Faster pipelines also reduce developer interruptions. Instead of waiting on slow or noisy test results, teams can focus on building and shipping. Less time spent rerunning flaky tests or investigating irrelevant failures means more time spent on meaningful work.
And most importantly, faster pipelines accelerate delivery. The customer doubled their annual release velocity after adopting Smart Tests, moving from quarterly to monthly releases.
When validation happens quickly, changes move through the software delivery lifecycle faster, and features reach production sooner. All of these improvements compound over time.
Faster Software Delivery Starts with Smarter Testing
Engineering teams have spent years optimizing how they build and deploy software. But as development velocity increases, testing has become the limiting factor.
What once ensured quality at small scale now creates friction at enterprise scale. Running every test on every change no longer guarantees better outcomes.
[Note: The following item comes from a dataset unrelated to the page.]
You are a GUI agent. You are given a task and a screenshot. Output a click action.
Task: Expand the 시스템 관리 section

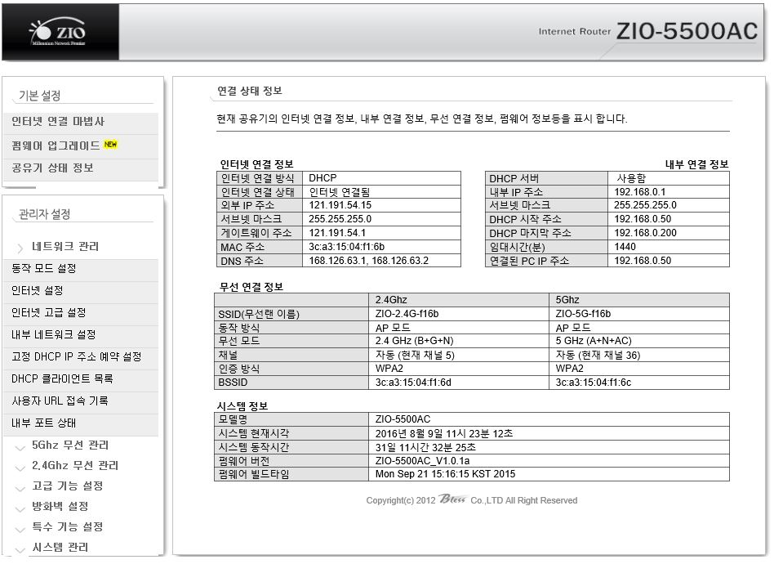click(x=60, y=548)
Instead, it increases pipeline runtime, drives up infrastructure costs, and slows the feedback loops teams depend on to move quickly.
The path forward is not to run fewer tests blindly. It’s to run the right tests based on what actually changed and what is most likely to fail. CloudBees Smart Tests makes that possible. Customers have cut regression testing time by up to 80% and reduced pre-commit testing from six hours to two. Faster pipelines, lower compute costs, and teams that can actually focus on shipping.